I started thinking about "Sanctuary" at a really, really low point in my life. A sudden job change for my husband,Tom, had left us in difficult financial straits. There was no way out but to scramble and try and make "extra" money any way we could. I was a stay-at home mom without a college degree, taking care of our three young kids. I had no clue what I could do. Tom took extra electronic assembly projects home after hours and spent his evenings and weekends trying to keep us afloat. That's when we stumbled across the "Box Job."
The "Box Job" was really assembling cardboard science display boards in a warehouse. It was hard and monotonous work and involved VERY hot glue guns. We were thankful for the extra money, but I grumbled the whole time. We would bring our kids to the warehouse and tried to make it "fun" by stacking boxes into forts, or setting up the VCR. We set quotas for ourselves to keep from going crazy. Woo Hoo! I made a display in 4.5 minutes! Only 100 more to go!
"God, what am I doing here?" I wondered what had happened to my nice little life before my hands were cracked and dry from folding cardboard. There were some nights that I worked late, knowing that I was missing the bedtime rituals and sweet comfort of a cozy home with all the bills paid. Boy, I missed that.
On one particularly low day, I began crying out to God for help. I can't really describe it, but I felt the word "Sanctuary" drop into my heart. Almost like Someone said it. I took out a 3x5 index card and wrote the word on it and tacked it by my workstation. Later, I added the words, "Peace, Order and Beauty." I couldn't quite figure out what it had to do with where I was at, but I knew that somehow God was speaking to me.
As I folded and glued away the hours and stared at my 3x5 card, I began to see that Tom and I had been trying to piece together our family life like a jigsaw puzzle. We had all the right pieces, but we didn't have a picture on the box to know what it should look like when we done!
"Sanctuary" became our "picture on the box." It helped us see that we need peace in our own relationship with God and each other as a foundation for raising these kids. It helped us realize that we need more order in our things and our time so we won't have the constant frustration of clutter and busyness. It helped us to understand that beauty is an important aspect of our home, and reflects God's own character in our personal space. It helped me clarify the direction I wanted to go as a wife and mom, so that every time I fall down, I can get back up and keep going.
That old 3 x 5 card has been my constant reminder of what I want for my home and my family. I've carried it around for years, and it's still tacked up by my desk.

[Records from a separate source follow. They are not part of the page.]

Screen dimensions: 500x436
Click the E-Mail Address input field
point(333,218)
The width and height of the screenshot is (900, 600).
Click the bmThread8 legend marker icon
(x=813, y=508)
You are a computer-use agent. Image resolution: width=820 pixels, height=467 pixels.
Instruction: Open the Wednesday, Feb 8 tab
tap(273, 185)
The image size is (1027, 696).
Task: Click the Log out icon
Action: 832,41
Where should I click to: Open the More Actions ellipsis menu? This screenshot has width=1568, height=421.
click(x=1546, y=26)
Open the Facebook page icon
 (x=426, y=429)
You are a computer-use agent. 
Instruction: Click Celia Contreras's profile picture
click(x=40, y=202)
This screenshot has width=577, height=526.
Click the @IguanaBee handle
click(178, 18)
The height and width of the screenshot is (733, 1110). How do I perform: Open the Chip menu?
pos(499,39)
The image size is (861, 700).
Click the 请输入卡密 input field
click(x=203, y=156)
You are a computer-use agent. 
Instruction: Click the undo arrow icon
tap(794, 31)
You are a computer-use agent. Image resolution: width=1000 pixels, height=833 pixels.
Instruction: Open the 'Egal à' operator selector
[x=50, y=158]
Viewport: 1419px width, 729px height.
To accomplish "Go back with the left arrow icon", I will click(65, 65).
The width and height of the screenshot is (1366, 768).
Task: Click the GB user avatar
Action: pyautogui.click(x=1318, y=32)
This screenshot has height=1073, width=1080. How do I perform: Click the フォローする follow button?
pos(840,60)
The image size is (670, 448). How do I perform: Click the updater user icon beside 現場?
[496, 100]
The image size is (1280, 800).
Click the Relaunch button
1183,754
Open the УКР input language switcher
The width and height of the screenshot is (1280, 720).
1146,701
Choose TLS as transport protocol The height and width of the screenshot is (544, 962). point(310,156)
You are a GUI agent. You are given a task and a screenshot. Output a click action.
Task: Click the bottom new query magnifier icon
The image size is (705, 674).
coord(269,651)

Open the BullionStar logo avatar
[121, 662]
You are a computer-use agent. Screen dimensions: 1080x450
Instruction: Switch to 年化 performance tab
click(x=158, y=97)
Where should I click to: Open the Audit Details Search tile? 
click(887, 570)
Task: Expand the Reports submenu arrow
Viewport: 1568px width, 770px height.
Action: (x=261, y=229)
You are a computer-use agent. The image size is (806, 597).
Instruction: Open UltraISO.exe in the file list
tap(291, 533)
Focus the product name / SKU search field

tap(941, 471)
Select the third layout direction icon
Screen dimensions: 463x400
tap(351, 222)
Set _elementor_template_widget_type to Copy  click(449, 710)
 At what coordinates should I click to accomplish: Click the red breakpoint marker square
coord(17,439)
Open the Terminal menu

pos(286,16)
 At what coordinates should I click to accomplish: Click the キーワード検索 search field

I wish I could say that word from God made all our problems go away. I would have loved for the Box Job to go away, but I will say that it put it into a new perspective. By being willing to work outside the home, I was helping to provide some financial peace for my family. Believe me, I wasn't working so we could have a nice vacation or a new car. Every penny was going toward the necessities of life and yet I still felt "less than" I did as a "full time" mom. I was able to thank God for the "after hours" job, and have a more cheerful heart, because I could see that it was part of the bigger picture God had for us.
What I started realizing is that "Sanctuary" is not just for rich people, but it's also for poor, tired people. People like us, who struggle to keep our heads up sometimes. We may not have the fanciest house or the latest fashions, but we know that God's presence has never depended on those things. He is near to those who call out to Him, and He promises to help us in our time of need. I so desperately needed something from Him, some direction, some reassurance that He hadn't forgotten me...and He showed up with a word from heaven.
Maybe this is God's word for you, too. I'm going to spend some of my next blog posts talking about my journey and I hope you'll come along with me. It's what I started this blog for, but I keep getting sidetracked with other stories. I guess Sanctuary is for easily distracted people, too.
So take heart! Sanctuary is the "picture on the box" for all of us.